WP5 is the main development effort of EUDAT2020 to consolidate and develop the technical architecture of the CDI. Not only does it improve the EUDAT CDI and its core software, it also continues development of research activities conducted in the first phase of EUDAT. Of these, the Generic Execution Framework (GEF) is of particular interest to us. MPI-M has assumed a coordinating role for the GEF and is steering the development (subtask 5.4.2 Workflow Generic Execution Framework and Workspaces) to ensure our requirements are implemented. The work done in WP5 is summarized in annual reports which are released via EUDAT's own B2Share publication service.

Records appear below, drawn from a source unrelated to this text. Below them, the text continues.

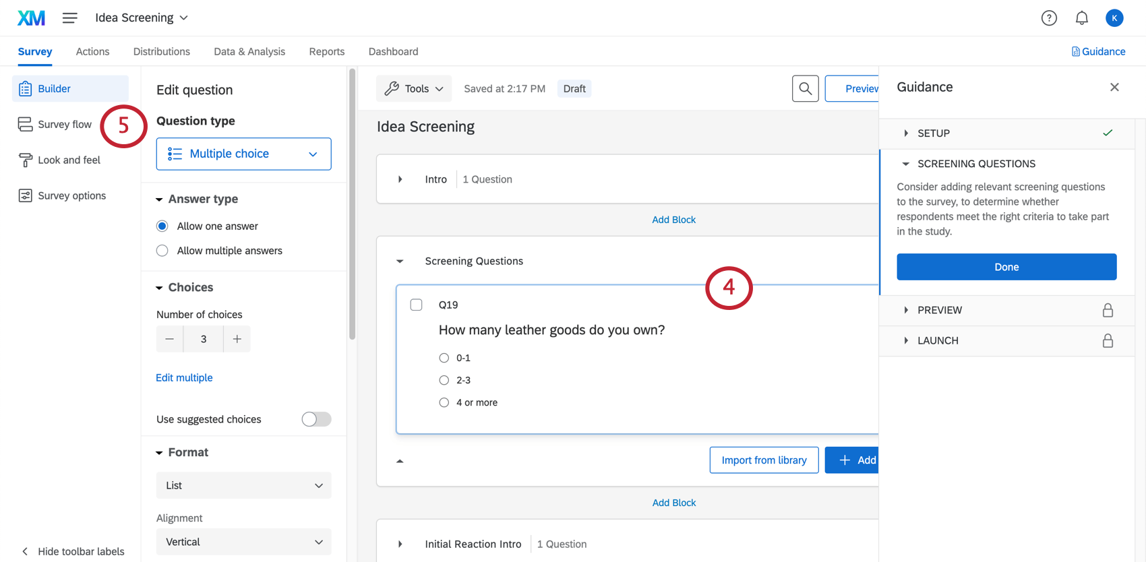Click the search magnifier icon
This screenshot has height=562, width=1146.
[805, 88]
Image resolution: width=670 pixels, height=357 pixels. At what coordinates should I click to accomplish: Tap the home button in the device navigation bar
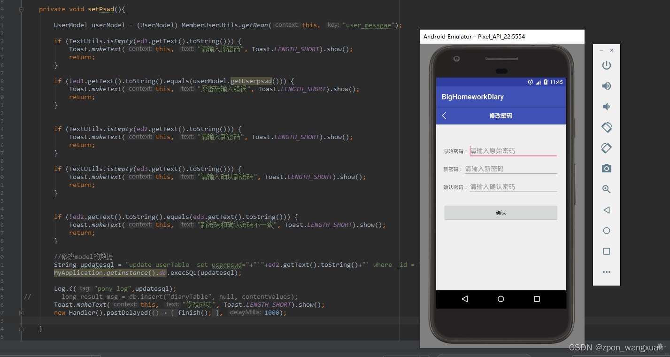(x=501, y=299)
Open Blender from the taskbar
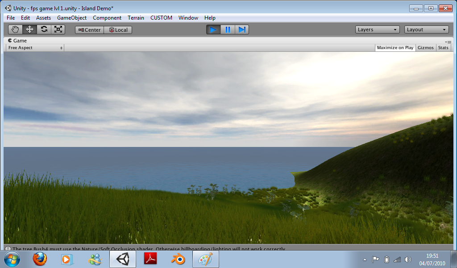Screen dimensions: 457x268 click(x=178, y=259)
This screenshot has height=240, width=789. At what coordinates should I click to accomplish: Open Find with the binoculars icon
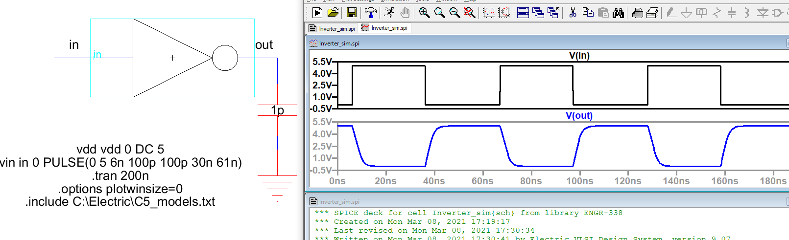point(618,13)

As of November 2017, the first annual report from 2016 has been made publicly available. The 2017 annual report will be published before work on the final report starts in January 2018.

Workflow Generic Execution Framework and Workspaces
MPI-M is coordinating development of the GEF with the Eberhard Karls Universität Tübingen (EKUT) and the Centre Européen de Recherche et de Formation Avancée en Calcul Scientifique (CERFACS). As an agile software project, the development is open to new requirements by the climate community and the other participating scientific communities. EUDAT partners and user communities have been invited to test and scrutinize the GEF during its development for the last two years and have suggested further requirements that are still flowing into the development process.

The Generic Execution Framework
The GEF allows containerized scientific tools to be enacted close to data storage locations, in most use cases located within the EUDAT CDI. Features include:

  • Annotated Docker images (called GEF services) are used to encapsulate scientific tools like the CDOs and make scientific toolchains reproducible. Docker images are stand-alone and executable packages that hold a virtual lightweight Linux environment along with all the necessary software components to run the desired software, forming a transient workspace.
  • In the spirit of Open Science, GEF services are to be hosted in a public repository. We aim to have a prototype repository ready by the end of the project in February 2018. This prototype will be based on DockerHub technology.
  • Integration with the EUDAT AAI (i.e. the EUDAT B2Access service). Another GEF configuration will also run independent of the EUDAT AAI.
  • User interaction via a GUI as well as an HTTP API.
  • Aim for integration with all data services of the EUDAT CDI. B2Share and B2Drop are already integrated. B2Safe integration will be implemented by the end of the project.
  • Data can be specified by Persistent Identifiers (PIDs) or URL.
  • GEF backend can interface with Docker Server and Docker Swarm installations on various platforms.

The following diagram shows the GEF architecture with its frontend and backend connected to a Docker Swarm installation deploying GEF services retrieved from a (yet incomplete) GEF service repository:

The first beta version of the GEF (TRL6) was released in September 2017 and we intend to keep working towards a release candidate (TRL7) until the end of the project. The GEF source code along with documentation can be found on Github.

Integration with ESGF and EGI as a Final Use Case for the GEF
The main goal of all ENES members participating in the development is to enable the GEF to integrate with ESGF data nodes and the EGI Federated Cloud. The GEF ESGF/EGI use case requires the following set up:

  • CMIP5 data is stored at the Centre Informatique National de l'Enseignement Supérieur (CINES) site on ESGF data nodes (and alternatively on a data node running the EUDAT data storage service B2SAFE).
  • The GEF runs on a virtual machine in the EGI Federated Cloud
  • Docker images called GEF services are available from a remote GEF service repository that contains the same scientific toolchain, in this case the Climate Data Operators (CDOs), that is installed on the ESGF compute nodes

The GEF will be able to interface with ESGF via an HTTP API conforming to the Web Processing Service (WPS) standard and trigger post-processing remotely. Two use case variants are planned that depend on the availability of compute nodes within the ESGF e-infrastructure:

  1. With at least one ESGF compute node available at the CINES site, the user can trigger post-processing with the CDOs on the available ESGF compute nodes using the GEF connected to ESGF via its future WPS interface.
  2. Without an ESGF compute node available, CMIP5 data is downloaded to the EGI Federated Cloud and post-processed by a GEF service that mirrors the scientific tools available on the ESGF compute node, the CDOs in this particular case.

This will be the final and most elaborate GEF use case for the climate community within the EUDAT project ending in February 2018. After EUDAT ends, DKRZ is to take over coordination of GEF development and may push it to the level of a production-ready system.